◆ **EXERCISE AIM**:
Whenever the word "Locate" turns up in a line of the data below, copy that line.
-=-=-
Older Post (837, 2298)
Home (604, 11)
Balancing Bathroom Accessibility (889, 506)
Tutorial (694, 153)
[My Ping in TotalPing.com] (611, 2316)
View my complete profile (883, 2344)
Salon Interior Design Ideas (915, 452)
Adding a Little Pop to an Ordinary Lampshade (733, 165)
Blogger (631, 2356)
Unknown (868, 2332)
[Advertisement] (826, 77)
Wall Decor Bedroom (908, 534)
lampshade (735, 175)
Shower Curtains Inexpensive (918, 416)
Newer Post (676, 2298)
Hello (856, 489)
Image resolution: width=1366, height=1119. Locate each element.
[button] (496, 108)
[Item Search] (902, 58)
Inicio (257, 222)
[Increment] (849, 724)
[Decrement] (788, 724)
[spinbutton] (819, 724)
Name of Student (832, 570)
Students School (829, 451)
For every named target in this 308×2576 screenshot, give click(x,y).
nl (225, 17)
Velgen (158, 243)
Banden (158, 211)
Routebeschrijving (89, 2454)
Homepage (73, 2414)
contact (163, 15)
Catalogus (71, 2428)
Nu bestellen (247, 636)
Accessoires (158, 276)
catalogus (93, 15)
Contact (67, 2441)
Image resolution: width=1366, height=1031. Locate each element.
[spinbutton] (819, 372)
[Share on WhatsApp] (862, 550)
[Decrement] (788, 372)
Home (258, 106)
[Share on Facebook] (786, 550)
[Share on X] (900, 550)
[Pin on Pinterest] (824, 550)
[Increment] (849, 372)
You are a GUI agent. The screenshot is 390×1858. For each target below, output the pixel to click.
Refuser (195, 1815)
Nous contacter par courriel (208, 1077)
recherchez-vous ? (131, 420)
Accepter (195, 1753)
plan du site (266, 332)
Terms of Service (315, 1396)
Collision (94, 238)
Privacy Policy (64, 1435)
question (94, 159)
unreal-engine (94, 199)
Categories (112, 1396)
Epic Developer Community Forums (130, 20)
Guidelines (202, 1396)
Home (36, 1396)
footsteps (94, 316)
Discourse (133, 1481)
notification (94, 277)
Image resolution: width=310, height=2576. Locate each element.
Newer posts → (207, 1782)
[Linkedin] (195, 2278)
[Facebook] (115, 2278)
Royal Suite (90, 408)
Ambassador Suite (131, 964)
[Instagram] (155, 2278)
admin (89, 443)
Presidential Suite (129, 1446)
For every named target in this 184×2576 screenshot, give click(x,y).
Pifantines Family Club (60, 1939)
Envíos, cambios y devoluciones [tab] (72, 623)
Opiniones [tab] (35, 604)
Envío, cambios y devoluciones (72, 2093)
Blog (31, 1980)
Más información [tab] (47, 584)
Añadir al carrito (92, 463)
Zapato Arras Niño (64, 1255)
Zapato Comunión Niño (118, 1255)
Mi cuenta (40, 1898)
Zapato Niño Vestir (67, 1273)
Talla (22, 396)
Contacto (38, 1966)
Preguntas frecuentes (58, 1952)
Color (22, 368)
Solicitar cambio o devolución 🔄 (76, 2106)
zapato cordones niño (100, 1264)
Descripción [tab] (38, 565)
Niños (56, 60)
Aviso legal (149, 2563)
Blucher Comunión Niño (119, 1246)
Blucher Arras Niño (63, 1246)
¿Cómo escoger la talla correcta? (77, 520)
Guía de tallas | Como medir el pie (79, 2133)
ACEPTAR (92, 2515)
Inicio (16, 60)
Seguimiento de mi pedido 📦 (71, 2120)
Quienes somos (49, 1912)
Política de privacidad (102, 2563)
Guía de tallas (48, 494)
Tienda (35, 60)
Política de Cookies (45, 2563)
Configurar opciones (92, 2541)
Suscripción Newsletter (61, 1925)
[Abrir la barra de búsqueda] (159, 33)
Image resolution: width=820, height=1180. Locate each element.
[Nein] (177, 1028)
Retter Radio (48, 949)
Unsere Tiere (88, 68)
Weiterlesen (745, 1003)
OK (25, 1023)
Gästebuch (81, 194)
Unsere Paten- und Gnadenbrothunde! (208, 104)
-=-=-
◆ **EXERCISE ANSWER**:
Image resolution: width=1366, height=1119. Locate each element.
Image resolution: width=1366, height=1031. Locate each element.
Image resolution: width=310, height=2576. Locate each element.
Image resolution: width=820, height=1180. Locate each element.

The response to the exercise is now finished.